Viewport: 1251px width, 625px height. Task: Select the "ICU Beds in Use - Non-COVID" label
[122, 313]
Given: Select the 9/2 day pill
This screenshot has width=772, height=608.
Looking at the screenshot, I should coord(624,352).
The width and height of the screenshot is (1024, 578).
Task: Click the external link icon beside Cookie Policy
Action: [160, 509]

...

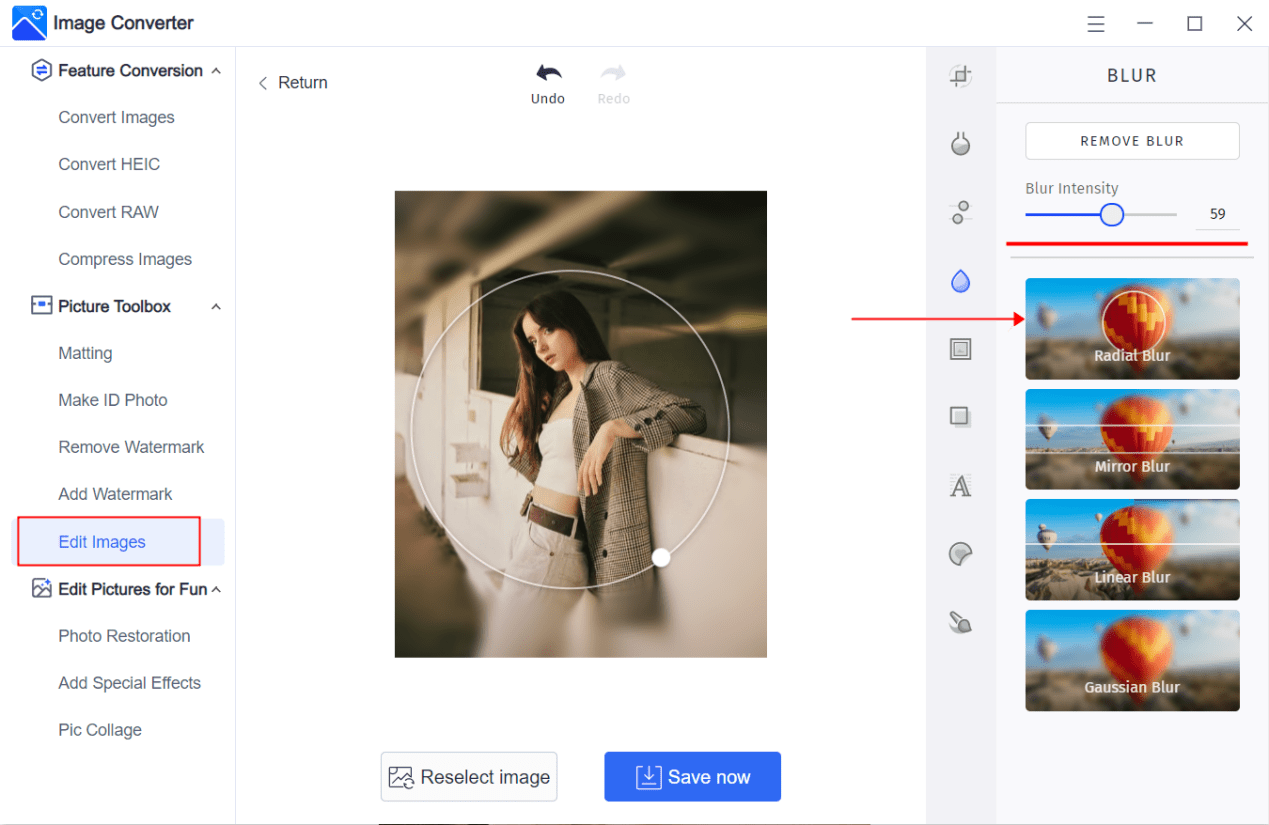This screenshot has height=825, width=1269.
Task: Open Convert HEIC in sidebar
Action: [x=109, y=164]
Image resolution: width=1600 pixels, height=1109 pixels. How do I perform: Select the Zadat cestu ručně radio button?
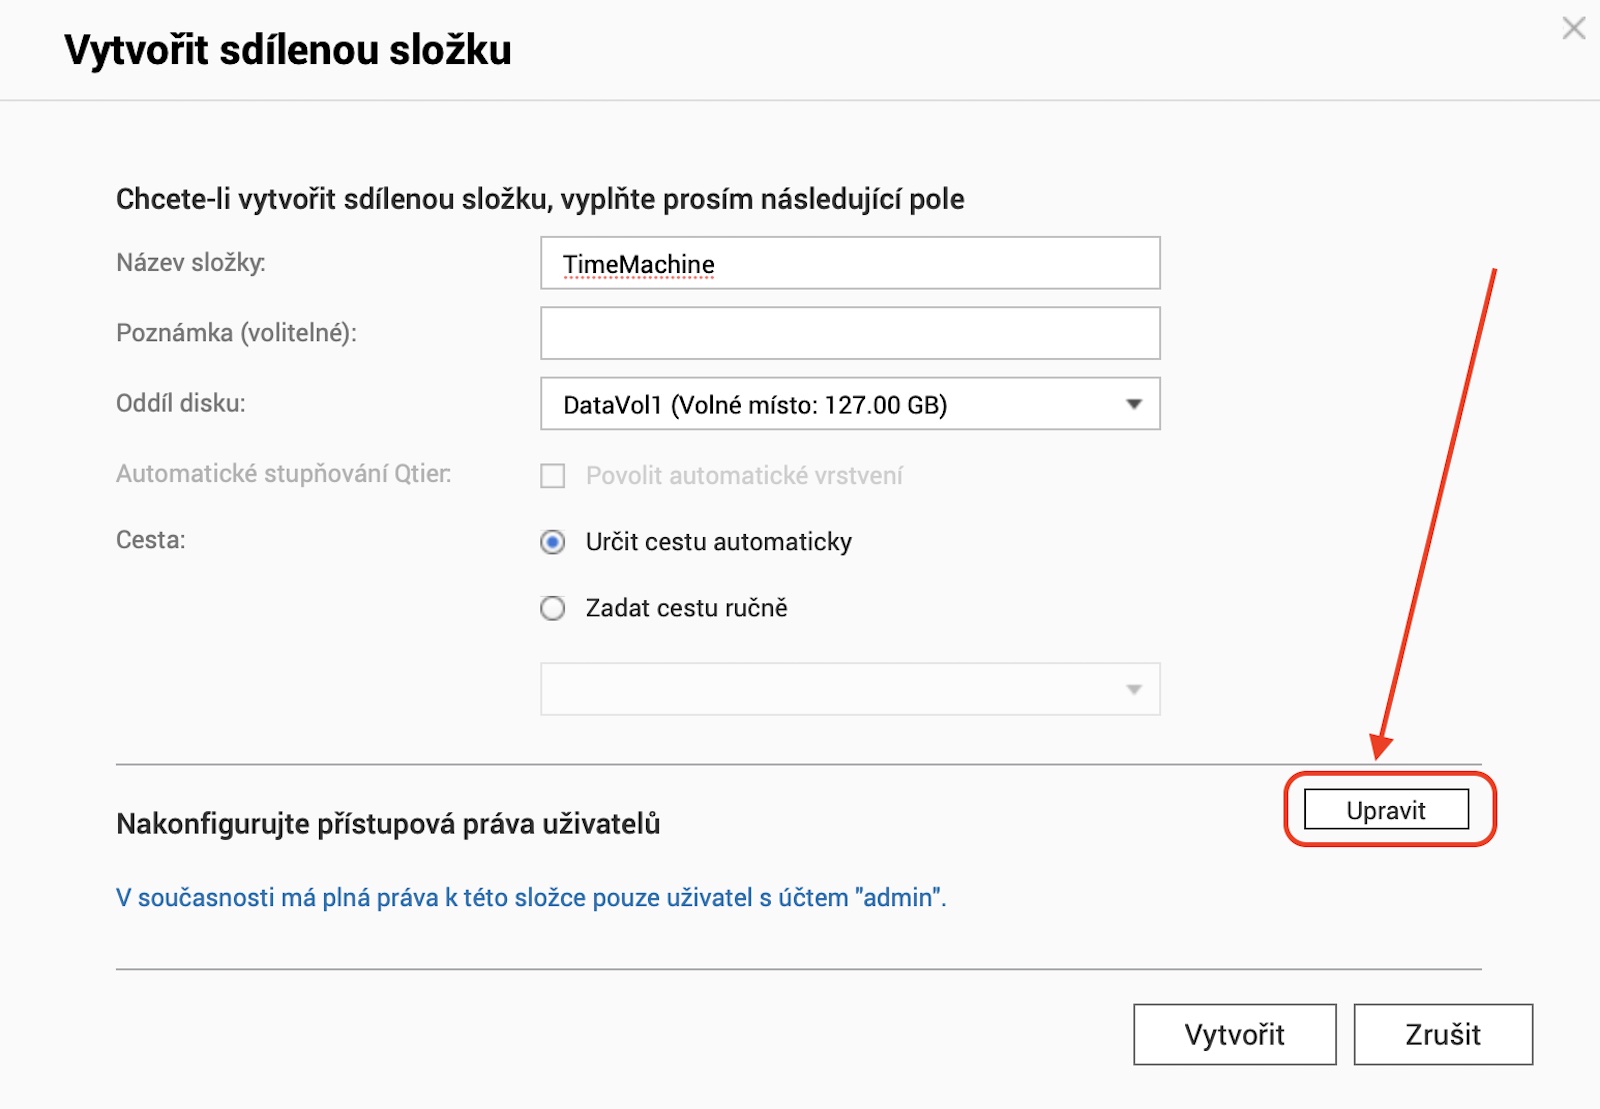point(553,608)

GOAL OF THE EXERCISE: Given the records above, return exactly the lines starting at the line containing "Viewport: 1251px width, 625px" and ending at the line containing "Given: Select the 9/2 day pill", including both.

TASK RESULT:
Viewport: 1251px width, 625px height. Task: Select the "ICU Beds in Use - Non-COVID" label
[122, 313]
Given: Select the 9/2 day pill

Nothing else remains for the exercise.